Your objective: Your reply should consist solely of the number of lines in the data that contain "title".

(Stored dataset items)

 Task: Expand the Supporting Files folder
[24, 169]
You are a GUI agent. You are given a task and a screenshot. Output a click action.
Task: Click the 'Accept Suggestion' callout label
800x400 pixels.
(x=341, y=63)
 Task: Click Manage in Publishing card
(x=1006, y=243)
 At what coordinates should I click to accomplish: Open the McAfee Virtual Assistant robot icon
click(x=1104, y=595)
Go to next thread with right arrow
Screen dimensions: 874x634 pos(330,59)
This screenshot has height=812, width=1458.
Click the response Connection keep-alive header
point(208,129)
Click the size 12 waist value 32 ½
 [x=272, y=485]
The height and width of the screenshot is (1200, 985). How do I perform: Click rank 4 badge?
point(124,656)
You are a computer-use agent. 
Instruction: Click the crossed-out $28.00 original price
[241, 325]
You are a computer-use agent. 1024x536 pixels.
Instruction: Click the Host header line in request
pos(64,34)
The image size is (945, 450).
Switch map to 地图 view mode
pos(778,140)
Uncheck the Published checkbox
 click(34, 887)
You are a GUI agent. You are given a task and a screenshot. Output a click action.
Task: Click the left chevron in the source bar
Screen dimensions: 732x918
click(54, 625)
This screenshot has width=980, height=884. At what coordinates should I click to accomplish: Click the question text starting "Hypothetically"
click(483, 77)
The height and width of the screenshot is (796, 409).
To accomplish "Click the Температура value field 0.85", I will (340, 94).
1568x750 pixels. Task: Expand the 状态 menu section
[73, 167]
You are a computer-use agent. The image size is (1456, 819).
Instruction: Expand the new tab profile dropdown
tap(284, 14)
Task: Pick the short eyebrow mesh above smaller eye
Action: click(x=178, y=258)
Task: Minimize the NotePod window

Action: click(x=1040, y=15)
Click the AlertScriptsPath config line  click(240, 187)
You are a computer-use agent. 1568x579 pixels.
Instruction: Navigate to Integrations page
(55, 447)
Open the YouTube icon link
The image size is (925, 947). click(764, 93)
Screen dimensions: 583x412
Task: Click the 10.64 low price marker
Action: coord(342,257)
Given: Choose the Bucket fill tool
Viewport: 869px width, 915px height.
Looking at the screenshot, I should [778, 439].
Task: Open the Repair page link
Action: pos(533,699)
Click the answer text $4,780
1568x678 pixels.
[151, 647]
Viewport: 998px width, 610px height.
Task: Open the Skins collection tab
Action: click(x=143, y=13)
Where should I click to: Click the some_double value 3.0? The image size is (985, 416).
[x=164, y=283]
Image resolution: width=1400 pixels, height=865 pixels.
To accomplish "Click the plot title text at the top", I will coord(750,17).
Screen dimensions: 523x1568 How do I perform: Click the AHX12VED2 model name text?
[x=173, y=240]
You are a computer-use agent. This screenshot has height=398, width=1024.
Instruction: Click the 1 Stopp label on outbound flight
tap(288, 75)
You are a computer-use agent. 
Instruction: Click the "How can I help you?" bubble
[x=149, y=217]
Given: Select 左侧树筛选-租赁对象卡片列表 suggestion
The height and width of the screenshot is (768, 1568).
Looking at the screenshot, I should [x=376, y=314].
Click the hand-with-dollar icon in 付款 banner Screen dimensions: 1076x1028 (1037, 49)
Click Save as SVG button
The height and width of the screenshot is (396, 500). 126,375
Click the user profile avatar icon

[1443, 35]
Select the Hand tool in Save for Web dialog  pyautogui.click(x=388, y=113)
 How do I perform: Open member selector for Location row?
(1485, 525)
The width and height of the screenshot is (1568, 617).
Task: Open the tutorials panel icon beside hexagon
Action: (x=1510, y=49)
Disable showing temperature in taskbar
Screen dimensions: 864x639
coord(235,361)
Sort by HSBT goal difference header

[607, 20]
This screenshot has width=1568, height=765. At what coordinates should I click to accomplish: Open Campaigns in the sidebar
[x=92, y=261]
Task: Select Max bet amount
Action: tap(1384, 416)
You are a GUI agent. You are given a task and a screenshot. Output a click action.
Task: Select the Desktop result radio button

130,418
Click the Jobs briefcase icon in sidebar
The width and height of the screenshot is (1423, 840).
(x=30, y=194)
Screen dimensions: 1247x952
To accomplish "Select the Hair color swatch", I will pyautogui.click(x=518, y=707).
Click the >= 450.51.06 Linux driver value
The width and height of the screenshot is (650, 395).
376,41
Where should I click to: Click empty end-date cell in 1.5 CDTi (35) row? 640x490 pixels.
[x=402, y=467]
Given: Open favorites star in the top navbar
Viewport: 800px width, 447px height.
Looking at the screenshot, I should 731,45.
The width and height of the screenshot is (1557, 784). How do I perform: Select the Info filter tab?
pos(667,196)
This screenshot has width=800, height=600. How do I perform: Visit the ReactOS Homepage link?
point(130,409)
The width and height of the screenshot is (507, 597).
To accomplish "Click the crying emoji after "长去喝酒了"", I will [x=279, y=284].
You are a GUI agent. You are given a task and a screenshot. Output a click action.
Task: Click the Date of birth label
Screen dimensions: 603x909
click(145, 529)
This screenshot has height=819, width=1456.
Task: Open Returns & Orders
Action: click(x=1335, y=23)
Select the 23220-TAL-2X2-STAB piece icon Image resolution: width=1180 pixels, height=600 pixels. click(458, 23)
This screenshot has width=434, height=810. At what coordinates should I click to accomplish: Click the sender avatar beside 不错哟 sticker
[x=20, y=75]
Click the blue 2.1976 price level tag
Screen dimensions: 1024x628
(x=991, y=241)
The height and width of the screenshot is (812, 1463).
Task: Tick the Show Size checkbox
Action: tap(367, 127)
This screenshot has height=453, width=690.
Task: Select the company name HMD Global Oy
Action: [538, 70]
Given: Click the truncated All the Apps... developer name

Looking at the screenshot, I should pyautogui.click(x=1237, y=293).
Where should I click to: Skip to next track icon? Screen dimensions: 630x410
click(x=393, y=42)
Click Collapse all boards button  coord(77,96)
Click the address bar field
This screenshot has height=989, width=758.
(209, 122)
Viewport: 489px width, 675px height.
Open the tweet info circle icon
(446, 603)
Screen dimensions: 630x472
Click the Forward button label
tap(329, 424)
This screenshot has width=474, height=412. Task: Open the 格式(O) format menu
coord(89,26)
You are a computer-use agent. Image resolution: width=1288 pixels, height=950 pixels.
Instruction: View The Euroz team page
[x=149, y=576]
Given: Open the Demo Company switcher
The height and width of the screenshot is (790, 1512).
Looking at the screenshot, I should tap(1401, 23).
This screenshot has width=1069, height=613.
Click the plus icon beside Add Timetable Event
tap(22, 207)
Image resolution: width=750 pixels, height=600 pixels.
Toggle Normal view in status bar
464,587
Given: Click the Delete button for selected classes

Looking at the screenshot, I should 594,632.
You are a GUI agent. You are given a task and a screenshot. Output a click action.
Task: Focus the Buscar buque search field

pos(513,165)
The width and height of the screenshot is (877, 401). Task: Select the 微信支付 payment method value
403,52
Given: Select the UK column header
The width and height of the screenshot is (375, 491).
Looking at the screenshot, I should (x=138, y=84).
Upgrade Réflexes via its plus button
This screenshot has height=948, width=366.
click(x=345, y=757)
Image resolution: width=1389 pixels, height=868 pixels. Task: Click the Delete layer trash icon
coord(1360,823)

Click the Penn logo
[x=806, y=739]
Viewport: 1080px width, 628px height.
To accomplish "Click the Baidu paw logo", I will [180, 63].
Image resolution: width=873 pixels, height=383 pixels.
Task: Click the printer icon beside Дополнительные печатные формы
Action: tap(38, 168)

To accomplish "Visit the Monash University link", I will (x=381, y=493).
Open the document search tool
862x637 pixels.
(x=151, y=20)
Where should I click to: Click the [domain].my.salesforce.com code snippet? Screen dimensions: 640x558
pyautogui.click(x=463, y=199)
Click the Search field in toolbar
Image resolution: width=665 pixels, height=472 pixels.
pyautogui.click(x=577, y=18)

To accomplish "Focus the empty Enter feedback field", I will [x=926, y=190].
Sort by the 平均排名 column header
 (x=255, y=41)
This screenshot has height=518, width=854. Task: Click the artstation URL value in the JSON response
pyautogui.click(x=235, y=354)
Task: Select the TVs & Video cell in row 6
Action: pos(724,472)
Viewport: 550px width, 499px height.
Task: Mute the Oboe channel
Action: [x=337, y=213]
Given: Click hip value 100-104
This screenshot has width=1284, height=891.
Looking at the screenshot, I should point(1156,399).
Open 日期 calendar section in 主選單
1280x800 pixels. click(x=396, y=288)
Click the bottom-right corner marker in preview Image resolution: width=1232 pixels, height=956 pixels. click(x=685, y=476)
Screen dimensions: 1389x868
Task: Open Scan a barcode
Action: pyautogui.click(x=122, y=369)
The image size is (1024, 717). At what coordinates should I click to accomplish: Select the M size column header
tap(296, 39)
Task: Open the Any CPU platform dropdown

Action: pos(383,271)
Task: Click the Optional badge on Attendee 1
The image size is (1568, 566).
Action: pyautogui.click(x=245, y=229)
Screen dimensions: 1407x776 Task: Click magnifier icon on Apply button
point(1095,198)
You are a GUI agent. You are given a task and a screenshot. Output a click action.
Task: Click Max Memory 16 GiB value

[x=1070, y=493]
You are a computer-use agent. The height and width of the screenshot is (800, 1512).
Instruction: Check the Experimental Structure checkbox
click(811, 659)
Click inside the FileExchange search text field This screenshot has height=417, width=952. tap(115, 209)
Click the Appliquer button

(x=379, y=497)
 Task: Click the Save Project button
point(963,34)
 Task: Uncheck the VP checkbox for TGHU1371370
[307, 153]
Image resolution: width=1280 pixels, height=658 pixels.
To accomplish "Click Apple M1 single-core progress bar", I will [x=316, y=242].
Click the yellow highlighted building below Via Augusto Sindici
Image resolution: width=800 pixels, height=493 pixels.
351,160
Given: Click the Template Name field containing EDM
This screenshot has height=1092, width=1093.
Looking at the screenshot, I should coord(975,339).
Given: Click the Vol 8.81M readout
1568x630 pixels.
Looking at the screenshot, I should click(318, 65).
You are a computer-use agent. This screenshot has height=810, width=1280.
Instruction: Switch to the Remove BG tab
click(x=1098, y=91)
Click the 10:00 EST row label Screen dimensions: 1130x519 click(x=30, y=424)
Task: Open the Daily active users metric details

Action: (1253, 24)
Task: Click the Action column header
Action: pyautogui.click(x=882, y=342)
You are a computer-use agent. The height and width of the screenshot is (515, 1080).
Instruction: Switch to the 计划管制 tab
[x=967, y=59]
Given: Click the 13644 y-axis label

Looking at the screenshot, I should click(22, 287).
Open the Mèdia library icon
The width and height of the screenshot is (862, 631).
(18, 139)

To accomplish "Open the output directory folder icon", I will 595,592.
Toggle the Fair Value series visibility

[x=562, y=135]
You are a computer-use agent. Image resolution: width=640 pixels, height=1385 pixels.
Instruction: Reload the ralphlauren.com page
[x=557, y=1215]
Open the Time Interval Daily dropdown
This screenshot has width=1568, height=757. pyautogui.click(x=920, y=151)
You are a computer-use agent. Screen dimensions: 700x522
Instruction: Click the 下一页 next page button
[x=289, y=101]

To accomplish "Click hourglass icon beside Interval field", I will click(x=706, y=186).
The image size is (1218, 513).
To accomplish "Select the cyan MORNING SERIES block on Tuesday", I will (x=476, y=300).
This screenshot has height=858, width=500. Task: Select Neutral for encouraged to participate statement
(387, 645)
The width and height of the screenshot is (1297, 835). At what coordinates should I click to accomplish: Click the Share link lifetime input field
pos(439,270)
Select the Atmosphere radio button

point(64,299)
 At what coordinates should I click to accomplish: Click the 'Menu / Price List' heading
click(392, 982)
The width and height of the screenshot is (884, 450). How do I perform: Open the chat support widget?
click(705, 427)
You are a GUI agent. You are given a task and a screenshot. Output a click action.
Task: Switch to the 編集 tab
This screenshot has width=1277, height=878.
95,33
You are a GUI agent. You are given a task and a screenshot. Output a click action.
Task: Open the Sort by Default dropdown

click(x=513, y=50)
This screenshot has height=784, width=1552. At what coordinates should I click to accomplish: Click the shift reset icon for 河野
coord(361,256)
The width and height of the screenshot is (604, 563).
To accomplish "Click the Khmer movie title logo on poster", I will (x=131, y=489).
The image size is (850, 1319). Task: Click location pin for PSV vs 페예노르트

Solution: 2